[Records for the exercise Boundary: Start]

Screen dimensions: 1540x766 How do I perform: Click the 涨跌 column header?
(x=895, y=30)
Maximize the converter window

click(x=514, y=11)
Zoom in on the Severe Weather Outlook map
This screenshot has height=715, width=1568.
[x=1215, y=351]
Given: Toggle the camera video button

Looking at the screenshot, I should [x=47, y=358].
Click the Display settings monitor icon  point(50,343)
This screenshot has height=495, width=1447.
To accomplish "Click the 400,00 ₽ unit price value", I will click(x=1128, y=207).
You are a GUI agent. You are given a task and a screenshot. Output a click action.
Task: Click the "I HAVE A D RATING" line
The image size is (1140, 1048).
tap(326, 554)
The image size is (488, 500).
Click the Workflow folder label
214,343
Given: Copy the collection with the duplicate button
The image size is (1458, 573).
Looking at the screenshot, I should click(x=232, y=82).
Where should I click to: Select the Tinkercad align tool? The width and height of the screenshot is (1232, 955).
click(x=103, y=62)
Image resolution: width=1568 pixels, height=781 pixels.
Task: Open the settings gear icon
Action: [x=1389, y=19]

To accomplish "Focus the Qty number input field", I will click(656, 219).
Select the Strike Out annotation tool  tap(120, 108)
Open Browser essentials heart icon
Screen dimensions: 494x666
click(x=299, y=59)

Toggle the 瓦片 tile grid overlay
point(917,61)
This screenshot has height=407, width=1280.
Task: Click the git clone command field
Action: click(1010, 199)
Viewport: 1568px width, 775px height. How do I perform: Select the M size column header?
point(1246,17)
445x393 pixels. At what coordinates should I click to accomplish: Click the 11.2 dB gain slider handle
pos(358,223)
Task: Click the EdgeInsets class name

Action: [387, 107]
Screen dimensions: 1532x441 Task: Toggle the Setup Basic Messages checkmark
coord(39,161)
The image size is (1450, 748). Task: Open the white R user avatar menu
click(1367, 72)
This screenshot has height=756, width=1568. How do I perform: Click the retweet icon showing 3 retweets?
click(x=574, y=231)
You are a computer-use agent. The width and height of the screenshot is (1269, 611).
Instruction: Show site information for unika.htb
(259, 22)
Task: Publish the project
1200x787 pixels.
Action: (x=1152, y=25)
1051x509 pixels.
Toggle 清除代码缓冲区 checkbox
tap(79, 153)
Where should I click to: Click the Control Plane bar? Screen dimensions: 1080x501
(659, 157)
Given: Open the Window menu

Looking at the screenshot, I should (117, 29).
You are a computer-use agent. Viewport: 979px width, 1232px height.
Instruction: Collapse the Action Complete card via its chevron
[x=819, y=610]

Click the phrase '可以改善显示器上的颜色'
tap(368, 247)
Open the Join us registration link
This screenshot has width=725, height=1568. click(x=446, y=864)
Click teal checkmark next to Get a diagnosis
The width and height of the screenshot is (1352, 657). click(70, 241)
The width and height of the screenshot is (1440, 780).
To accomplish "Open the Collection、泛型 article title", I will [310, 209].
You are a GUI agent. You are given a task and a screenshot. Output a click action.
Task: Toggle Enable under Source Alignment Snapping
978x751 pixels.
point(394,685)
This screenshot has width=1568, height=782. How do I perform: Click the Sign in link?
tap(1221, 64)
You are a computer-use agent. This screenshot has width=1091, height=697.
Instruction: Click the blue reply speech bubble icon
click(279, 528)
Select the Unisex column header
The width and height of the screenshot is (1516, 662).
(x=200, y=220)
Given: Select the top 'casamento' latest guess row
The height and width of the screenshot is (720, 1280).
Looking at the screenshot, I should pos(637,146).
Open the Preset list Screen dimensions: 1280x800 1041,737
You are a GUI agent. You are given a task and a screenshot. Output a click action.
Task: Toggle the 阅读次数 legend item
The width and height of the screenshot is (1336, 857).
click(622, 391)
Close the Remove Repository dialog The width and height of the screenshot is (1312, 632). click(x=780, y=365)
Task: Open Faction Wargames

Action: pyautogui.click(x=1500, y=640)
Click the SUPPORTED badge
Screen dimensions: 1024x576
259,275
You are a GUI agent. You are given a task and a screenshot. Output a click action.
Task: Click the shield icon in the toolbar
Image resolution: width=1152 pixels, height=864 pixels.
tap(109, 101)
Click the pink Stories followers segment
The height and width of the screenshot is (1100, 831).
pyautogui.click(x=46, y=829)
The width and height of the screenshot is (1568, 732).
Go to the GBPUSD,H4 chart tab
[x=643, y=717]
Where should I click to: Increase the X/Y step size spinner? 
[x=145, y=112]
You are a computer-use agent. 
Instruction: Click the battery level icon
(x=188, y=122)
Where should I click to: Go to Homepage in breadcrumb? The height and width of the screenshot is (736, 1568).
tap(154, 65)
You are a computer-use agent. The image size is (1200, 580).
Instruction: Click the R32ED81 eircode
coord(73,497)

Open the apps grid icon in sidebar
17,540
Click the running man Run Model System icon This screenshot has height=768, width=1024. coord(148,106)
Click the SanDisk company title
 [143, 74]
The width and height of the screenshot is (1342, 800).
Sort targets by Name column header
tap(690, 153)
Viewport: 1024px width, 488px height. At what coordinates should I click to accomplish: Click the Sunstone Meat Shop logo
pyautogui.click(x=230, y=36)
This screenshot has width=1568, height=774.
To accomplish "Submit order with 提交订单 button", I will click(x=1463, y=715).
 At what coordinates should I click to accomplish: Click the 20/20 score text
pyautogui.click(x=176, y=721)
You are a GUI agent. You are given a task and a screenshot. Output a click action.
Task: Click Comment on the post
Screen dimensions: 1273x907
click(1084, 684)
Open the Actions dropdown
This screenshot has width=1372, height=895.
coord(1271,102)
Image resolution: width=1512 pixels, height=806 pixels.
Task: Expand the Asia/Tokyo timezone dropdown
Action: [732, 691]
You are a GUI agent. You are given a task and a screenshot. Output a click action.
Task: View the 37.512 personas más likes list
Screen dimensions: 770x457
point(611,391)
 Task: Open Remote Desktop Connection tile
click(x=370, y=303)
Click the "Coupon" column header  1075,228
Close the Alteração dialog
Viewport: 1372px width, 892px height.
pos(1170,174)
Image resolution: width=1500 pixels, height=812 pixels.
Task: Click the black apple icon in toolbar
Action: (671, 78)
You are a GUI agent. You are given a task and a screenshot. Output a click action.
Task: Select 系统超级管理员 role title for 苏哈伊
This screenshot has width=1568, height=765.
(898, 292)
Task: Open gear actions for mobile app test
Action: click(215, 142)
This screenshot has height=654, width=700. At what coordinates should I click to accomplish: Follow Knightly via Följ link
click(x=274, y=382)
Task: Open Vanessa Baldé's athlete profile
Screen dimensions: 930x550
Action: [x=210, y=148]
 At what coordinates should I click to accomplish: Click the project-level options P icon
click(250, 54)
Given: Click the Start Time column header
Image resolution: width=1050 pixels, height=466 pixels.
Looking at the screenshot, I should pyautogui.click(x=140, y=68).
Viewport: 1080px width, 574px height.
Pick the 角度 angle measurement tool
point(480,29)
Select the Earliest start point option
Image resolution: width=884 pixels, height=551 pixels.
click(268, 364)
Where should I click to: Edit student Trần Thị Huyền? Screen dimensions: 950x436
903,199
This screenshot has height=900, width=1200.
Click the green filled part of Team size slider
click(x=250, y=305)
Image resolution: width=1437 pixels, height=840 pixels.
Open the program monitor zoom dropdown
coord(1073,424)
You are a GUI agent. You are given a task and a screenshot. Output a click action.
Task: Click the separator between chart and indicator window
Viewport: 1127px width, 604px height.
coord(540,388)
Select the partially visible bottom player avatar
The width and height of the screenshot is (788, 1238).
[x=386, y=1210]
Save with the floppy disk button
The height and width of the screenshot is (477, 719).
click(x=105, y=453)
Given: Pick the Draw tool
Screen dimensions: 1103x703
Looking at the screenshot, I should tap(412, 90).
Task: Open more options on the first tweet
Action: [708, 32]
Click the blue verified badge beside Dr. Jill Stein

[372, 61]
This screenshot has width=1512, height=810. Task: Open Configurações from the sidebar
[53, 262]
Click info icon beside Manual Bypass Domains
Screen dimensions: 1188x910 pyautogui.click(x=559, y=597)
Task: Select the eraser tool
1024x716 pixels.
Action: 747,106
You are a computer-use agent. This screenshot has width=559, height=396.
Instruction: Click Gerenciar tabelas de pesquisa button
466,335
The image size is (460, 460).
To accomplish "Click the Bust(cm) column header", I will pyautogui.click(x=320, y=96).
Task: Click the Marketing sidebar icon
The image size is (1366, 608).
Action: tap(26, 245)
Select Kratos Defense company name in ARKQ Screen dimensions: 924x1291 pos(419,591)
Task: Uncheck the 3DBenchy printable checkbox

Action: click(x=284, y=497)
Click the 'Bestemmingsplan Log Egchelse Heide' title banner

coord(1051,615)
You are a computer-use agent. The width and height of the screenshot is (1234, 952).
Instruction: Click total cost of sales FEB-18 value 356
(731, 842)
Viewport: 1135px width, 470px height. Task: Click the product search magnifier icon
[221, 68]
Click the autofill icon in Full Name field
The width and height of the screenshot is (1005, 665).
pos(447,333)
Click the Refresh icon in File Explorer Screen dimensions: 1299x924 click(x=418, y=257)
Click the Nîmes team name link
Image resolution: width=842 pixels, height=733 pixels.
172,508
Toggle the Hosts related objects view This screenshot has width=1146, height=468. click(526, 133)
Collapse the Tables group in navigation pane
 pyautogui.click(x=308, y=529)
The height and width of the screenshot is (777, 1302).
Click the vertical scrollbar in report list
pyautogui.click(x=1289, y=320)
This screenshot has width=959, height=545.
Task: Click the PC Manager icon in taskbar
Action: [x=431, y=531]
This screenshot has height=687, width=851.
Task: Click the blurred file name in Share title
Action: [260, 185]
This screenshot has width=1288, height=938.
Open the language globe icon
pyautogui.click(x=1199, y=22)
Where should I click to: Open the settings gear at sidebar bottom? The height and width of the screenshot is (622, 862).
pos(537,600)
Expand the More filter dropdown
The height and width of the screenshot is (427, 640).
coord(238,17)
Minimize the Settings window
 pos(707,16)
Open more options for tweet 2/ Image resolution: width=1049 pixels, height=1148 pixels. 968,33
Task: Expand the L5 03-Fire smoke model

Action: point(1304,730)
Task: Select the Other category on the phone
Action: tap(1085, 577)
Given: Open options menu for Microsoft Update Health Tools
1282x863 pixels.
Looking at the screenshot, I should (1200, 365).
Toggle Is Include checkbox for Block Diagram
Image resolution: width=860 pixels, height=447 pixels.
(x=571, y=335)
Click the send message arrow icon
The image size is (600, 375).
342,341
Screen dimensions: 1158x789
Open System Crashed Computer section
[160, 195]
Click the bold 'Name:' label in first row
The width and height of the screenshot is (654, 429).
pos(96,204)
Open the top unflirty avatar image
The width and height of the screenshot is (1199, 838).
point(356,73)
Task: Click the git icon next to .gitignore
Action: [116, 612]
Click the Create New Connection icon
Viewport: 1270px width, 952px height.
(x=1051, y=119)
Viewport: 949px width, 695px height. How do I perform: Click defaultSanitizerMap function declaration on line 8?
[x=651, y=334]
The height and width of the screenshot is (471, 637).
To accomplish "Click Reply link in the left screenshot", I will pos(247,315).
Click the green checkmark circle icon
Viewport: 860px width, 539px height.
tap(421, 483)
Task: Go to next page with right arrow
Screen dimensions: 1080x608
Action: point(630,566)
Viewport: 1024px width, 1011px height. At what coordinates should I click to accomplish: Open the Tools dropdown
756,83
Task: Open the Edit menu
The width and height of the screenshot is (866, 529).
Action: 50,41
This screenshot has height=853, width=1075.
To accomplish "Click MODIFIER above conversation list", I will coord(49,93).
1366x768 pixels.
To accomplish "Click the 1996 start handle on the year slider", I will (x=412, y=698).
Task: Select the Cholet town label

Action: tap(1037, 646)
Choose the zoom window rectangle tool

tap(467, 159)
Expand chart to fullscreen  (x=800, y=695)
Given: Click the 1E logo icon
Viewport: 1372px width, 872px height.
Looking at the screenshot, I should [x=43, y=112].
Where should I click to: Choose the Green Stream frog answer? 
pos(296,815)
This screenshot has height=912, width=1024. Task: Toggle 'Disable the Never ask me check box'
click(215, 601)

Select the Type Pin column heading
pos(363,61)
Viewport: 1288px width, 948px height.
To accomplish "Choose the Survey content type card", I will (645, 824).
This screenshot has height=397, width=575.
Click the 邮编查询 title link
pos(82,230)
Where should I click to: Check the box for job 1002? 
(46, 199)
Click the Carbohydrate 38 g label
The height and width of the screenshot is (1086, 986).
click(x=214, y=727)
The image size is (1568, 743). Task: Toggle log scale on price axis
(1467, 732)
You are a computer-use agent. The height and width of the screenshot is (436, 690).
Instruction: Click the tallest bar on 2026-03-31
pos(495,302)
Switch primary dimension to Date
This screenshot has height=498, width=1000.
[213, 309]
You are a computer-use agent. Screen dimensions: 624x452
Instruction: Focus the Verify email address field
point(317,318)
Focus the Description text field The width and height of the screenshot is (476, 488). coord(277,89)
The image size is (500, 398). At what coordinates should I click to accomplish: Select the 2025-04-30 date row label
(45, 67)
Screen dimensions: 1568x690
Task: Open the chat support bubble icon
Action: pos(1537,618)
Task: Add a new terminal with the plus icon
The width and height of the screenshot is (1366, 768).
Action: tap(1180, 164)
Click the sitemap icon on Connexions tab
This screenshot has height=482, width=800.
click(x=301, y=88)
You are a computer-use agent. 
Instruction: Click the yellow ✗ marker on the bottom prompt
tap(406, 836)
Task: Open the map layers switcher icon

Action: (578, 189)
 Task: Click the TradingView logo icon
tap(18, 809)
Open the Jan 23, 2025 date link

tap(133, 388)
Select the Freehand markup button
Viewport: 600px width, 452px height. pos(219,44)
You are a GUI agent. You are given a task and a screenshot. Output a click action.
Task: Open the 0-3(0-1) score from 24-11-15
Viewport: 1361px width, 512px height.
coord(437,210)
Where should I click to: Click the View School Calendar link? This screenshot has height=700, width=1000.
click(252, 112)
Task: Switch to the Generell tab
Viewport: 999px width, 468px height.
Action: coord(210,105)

[Records for the exercise Boundary: End]

Assignment ▸
The required output is the number of lines in the records that contain the word "arrow", with nothing added.

Answer area ▸
2